Because it’s flooded with dopamine, the teen brain is driven to seek out constant stimuli and reward, says Laurence Steinberg, a professor of psychology at Temple University. “Things that feel good feel even better when you’re a teenager,” he says. So, although a tablespoon of cinnamon in a teen’s esophagus might be a miserable experience, the page views, likes and favorites that trigger a rush of dopamine after the teen posts the video means the person may not care about the physical pain. “This combination of an easily aroused reward center and still slow to mature self-regulation system is what contributes to a lot of this risky behavior,” Steinberg says.
Worse, social media use peaks just when sensation-seeking behavior starts. According to the American Academy of Child and Adolescent Psychiatry, over 60 percent of 13- to 17-year-olds have at least one social media network profile. In 2015, the Pew Research Center found that 92 percent of teens go online daily and that 24 percent are on “almost constantly.” Teens reach “social maturity” by age 14 to 16, which is academic-speak for “this kid is on every single social media network”—including ones grown-ups probably don’t even know about.

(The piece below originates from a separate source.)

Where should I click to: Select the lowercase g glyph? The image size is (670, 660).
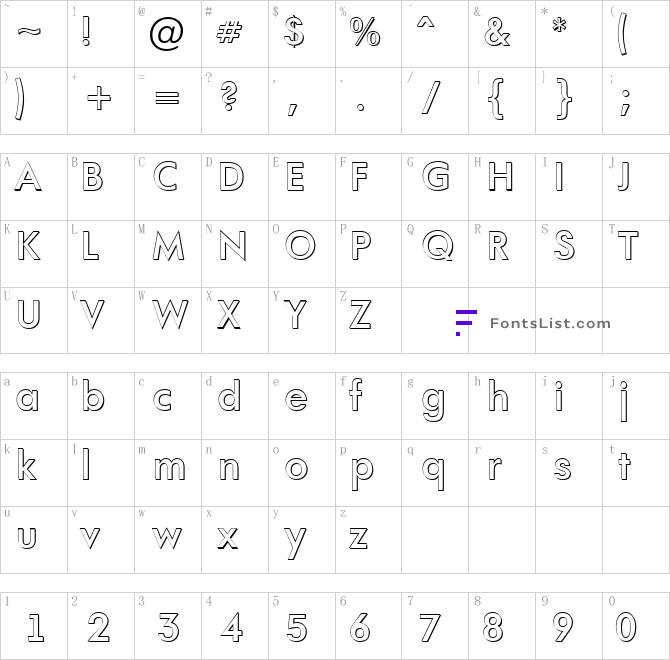[x=433, y=405]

This greatly expands the opportunity for influence—Steinberg’s research shows that when it comes to sensation-seeking behavior, teens are equally swayed by unknown peers (such as Instagram influencers) and IRL friends. In one study, published in Developmental Science in 2014, Steinberg and a research team divided 64 teens into two groups. The researchers asked all 64 the same questions regarding money rewards, such as “Would you rather have $500 today or $1,000 six months from now?”
However, half of the participants were tricked into thinking a peer of the same gender and similar background was watching them on a closed-circuit computer system. Steinberg’s team found that people in the fake peer-observed group were consistently willing to accept 15 percent less money than those who were alone. “But we don’t see that pattern for adults,” Steinberg says.
Amanda Lenhart, a 16-year veteran at Pew, has found one-upmanship is a central part of online behavior for teens. In a 2014 survey that Lenhart helped run, 40 percent of teens said they feel pressure to post content on social media that will get lots of likes and comments. But Lenhart also argues that teenage bad behavior isn’t unique to the digital age.
“In my high school, one of the Spirit Week challenges was called the Chubby Bunny challenge, where you were supposed to see how many marshmallows you could stick in your mouth,” she says. Everyone did it, even though it was clearly unwise. “And I went to high school before the internet, before social media was widely available.”